I'm confused. I thought OCA2 was the "blue-eye" gene, as per one of the many science articles that came out last year:

http://www.geneticsandhealth.com/2008/02/03/blue-eyed-people-have-a-single-common-ancestor/

Now they are saying it is actually an interaction between OCA2 and HERC2 that causes blue eyes?

Are they suggesting that having two copies of the blue-eyed version of the OCA2 gene is not enough, by iteself, to produce blue eyes, but that having HERC2 rs 1291382 is also a requirement?

Can anyone clarify?

Kosmo said...

Also from the abstract: "using various approaches we were able to show that there is an interaction between MC1R and HERC2 in determination of skin and hair colour"

Again that word "interaction". Hmmmm.
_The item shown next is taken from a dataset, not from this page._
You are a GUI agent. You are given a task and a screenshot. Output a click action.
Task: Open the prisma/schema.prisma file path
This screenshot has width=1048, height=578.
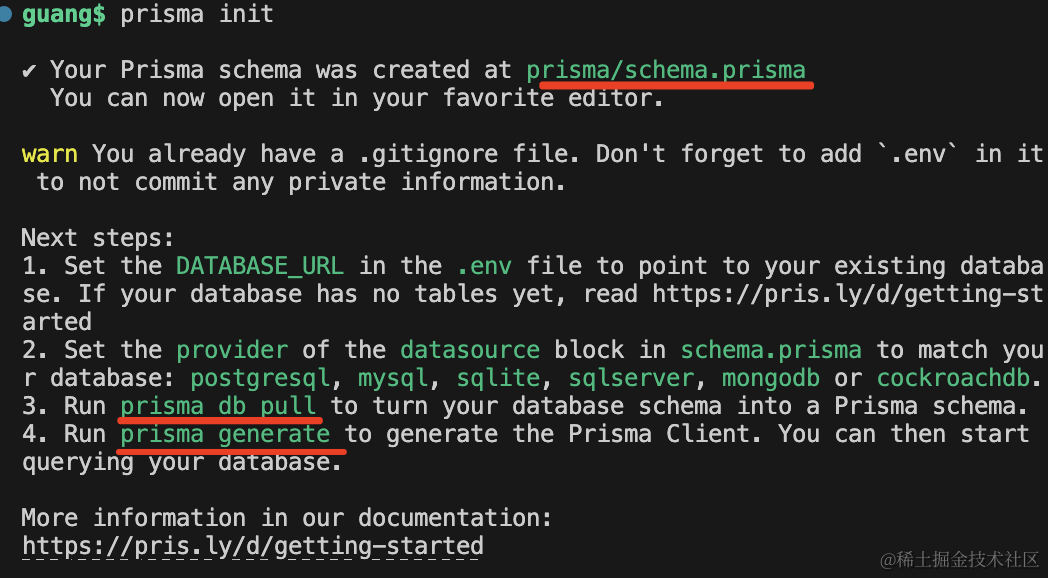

Does anyone out there have access to the actual study, rather than just this teasing abstract? I'm very curious about what is actually being implied here.

Obviously, MC1R is the loci associated with red hair, so I'm curious what impact HERC2 might have on the expression of that phenotype.

terryt said...

"I thought OCA2 was the 'blue-eye' gene".

As one long involved in practical genetics I can tell you it is very seldom that a 'single gene' is responsible for any particular phenotype. You need to accumulate a collection of genes to achieve the particular characteristic you're aiming for. Conversely, colour in many species can be a product of a single gene. But even then often there are several genes, with different degrees of dominance, responsible for a particular colour. For example the silver and the white gene in poultry. So:

"Again that word 'interaction'"

pconroy said...

Kosmo,

OCA2 is responsible for 2/3 of the probability of having blue eyes

sardiniankid said...

i met poles many seem to have brown and blonde hair with very light skin or a tan blonde skin! many have light eyes i noticed! i wonder what the rates for sardinia is? my relative seem to just be the extreme mediterranean black dark brown eyes black dark-brown hair and very olive light brownish skin etc!